Ahmad Al-Shahawy
From the Translator’s Introduction to Alone on the Nile:
Ahmad Al-Shahawy (b. 1960) is that most interesting of Egyptian poets, a man full of life, audacity, passion, and mysticism. Born in a small northeastern Egyptian town, Damietta, Al-Shahawy suffered a childhood marked by tragedy. Al-Shahawy lost his mother, Nawal Eissa, when he was four years old. This sad event had a great impact on Al-Shahawy’s life and has been the motive behind his great love and appreciation for the role of women in life manifested in most of his poems and writings. Running throughout his work is a sense of longing for love and a desire to make sense of loss. Yusuf Zaydan writes that Al-Shahawy implores poetry
to bring [his mother] back. He begs the alphabet living under [his] soil for guidance. . . then emerges yet again to dig and strive to achieve three impossibilities: the first, to enter the heaven he came from; the second, to access the vocabulary of the sacred; and the third, to return to his buried poetic self.
Irrespective of its thematic obsessions, Al-Shahawy’s poetry is motivated by the desire to wander and ponder, always fueled by love, and consumed by a desire to quench his thirst for self-consciousness rooted in the simple details of every careful stroke. For Shahawy, the very act of writing itself remains a central concern.
Deceptively simple, his creative process centers on manifestations of the Muslim imaginary, with the rich, ubiquitous influence of Sufi schools of thought, and in particular through cryptic allusions. It seems no coincidence that this influence—a fraught, carefully honed dialogue with the self and the divine—is deeply rooted in mysticism.
“My poetry is my biography,” Al-Shahawy writes. He credits his success to simplicity. His poetry is concise and unpretentious, yet quite difficult to capture in prosaic paraphrase, and even more difficult to render in a different language. Both mystical and experimental, the two most recognizable characteristics of his poetry lead his poetic register to summon not only mysticism and Islam, but also a passionate cry, especially regarding the adoration of femininity, physical love, and the revival of mystic traditions.
His debt to Sufism is deeply felt, and his levitating poems are imbued with a kind of kinship. One of his most startling poems, Sleeping in Doubt, sheds light on his restless soul. Into a poem that is loaded with questions Al-Shahawy pours his ongoing emotional, psychological, intellectual, and spiritual burdens. His is a yearning that stops just short of bursting into our comfortable world and selves. Harrowing at times, its challenging simplicity is anchored in the drama and struggles of life, offering insights into the deeper meaning of the divine and sacred. What emerges are the subtleties of a fervent passion for life and love.

· · · ·

> THE PROBLEM:
Reproduce word for word the stretch of the Al-Shahawy introduction starting with "Deceptively simple, his" and going on through "of mystic traditions.".

· · · ·

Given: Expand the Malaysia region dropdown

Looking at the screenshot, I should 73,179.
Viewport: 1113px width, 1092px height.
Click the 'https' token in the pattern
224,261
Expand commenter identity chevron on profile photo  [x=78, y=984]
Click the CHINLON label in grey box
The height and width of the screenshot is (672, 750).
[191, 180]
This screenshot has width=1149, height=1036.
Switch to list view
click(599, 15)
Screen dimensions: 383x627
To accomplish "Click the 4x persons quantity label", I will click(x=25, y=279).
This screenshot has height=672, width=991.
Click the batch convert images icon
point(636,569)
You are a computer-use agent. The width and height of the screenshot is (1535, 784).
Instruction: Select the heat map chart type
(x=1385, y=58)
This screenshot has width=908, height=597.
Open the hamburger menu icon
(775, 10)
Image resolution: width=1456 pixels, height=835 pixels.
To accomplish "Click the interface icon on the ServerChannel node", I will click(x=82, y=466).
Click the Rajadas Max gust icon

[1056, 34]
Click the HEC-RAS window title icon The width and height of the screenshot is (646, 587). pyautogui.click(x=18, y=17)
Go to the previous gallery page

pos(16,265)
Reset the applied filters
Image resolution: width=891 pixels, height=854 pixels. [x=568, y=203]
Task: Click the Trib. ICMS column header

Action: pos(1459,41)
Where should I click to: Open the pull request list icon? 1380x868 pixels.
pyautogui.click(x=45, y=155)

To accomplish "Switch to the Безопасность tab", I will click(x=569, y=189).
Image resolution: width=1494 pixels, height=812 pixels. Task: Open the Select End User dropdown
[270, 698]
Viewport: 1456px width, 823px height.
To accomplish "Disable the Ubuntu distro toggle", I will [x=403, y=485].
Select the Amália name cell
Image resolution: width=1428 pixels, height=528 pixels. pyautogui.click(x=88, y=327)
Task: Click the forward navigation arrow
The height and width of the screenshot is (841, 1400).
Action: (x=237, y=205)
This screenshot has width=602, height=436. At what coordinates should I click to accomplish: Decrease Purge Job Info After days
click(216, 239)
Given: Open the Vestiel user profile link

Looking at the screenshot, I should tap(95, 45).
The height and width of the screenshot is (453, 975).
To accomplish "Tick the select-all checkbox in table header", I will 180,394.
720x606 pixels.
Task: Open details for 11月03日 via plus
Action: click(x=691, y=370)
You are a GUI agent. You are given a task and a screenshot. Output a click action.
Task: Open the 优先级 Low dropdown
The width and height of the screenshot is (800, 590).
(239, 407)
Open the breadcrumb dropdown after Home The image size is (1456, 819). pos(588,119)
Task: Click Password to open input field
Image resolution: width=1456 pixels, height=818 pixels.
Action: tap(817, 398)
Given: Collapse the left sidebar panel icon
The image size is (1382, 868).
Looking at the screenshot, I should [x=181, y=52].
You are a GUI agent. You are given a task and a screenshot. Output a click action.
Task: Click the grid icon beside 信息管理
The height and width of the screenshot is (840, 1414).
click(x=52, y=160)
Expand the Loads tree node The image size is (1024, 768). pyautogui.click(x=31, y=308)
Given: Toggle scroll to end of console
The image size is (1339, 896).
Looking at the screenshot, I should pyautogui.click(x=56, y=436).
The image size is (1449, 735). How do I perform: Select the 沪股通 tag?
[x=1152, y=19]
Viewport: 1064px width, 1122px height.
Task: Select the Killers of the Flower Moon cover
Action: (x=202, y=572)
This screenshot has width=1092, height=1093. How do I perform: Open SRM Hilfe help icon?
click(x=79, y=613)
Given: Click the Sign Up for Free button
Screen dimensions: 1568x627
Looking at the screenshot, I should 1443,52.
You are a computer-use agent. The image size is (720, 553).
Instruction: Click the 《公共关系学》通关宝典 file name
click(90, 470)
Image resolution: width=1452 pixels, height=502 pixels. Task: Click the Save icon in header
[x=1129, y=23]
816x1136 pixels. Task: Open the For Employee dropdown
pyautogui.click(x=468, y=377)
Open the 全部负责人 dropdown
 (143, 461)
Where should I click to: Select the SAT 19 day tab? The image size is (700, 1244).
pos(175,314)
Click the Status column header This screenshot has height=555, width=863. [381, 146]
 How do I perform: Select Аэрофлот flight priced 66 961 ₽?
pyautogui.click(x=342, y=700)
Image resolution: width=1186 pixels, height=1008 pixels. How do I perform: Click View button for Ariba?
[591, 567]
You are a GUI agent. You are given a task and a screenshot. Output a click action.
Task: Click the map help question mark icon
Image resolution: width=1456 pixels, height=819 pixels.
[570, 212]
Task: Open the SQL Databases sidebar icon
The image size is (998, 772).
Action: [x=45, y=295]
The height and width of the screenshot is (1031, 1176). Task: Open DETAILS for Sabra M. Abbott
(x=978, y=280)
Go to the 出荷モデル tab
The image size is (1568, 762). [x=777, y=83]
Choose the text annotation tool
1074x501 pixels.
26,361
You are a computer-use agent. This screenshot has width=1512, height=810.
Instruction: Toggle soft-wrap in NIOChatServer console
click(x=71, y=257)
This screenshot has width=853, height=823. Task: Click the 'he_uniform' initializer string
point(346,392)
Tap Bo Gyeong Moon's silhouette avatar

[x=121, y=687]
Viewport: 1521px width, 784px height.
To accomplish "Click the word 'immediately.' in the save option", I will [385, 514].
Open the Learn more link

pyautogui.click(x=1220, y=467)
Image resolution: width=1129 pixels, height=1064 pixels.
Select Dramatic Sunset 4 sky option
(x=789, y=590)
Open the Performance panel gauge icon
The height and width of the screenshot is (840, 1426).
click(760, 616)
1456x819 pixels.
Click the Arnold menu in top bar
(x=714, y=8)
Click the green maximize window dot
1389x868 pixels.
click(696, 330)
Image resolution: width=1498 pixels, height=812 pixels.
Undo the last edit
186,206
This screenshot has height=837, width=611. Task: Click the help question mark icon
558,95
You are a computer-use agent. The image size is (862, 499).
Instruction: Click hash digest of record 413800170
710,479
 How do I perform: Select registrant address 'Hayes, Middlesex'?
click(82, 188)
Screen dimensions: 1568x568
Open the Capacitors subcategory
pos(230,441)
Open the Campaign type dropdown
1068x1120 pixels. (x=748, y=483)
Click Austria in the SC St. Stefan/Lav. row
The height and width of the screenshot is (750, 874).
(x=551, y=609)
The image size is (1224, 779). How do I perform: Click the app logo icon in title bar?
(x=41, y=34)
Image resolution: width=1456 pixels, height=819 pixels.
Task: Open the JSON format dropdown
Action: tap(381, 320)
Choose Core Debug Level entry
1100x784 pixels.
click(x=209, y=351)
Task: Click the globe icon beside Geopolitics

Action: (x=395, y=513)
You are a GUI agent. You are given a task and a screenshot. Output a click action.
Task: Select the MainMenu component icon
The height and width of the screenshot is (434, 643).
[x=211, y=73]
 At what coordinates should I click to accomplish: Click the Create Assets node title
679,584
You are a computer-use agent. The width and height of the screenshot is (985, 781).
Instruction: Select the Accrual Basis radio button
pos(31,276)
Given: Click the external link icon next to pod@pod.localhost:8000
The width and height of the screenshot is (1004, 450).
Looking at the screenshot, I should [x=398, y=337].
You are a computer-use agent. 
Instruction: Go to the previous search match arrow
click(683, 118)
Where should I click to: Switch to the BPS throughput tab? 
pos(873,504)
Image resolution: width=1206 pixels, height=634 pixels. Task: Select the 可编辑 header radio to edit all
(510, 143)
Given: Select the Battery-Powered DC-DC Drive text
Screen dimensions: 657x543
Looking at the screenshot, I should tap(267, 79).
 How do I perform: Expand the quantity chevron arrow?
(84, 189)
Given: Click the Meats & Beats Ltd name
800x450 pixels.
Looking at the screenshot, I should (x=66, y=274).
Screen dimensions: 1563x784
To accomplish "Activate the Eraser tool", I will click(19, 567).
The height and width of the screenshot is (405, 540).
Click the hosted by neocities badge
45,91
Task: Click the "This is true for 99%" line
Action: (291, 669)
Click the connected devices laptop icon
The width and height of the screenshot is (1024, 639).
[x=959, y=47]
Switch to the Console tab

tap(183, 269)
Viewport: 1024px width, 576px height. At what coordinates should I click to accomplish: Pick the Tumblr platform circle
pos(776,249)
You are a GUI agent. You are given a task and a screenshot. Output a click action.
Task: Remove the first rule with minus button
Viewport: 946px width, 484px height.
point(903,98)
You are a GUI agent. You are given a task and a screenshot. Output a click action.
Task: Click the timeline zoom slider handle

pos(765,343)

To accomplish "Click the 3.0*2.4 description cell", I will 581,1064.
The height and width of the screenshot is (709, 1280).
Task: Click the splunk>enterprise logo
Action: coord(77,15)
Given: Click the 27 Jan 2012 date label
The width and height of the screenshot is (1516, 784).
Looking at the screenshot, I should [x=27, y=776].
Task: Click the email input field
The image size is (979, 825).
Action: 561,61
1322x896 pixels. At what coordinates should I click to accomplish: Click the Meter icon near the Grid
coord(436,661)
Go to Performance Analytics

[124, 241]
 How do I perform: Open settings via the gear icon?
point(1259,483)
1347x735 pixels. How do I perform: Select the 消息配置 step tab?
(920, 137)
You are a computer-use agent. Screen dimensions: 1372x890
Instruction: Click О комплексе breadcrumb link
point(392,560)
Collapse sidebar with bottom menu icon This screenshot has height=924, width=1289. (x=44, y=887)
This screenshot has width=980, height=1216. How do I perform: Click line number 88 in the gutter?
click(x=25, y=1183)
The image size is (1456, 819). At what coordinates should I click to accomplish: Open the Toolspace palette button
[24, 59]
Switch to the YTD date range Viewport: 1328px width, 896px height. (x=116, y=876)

· · · ·

> RESULT:
Deceptively simple, his creative process centers on manifestations of the Muslim imaginary, with the rich, ubiquitous influence of Sufi schools of thought, and in particular through cryptic allusions. It seems no coincidence that this influence—a fraught, carefully honed dialogue with the self and the divine—is deeply rooted in mysticism.
“My poetry is my biography,” Al-Shahawy writes. He credits his success to simplicity. His poetry is concise and unpretentious, yet quite difficult to capture in prosaic paraphrase, and even more difficult to render in a different language. Both mystical and experimental, the two most recognizable characteristics of his poetry lead his poetic register to summon not only mysticism and Islam, but also a passionate cry, especially regarding the adoration of femininity, physical love, and the revival of mystic traditions.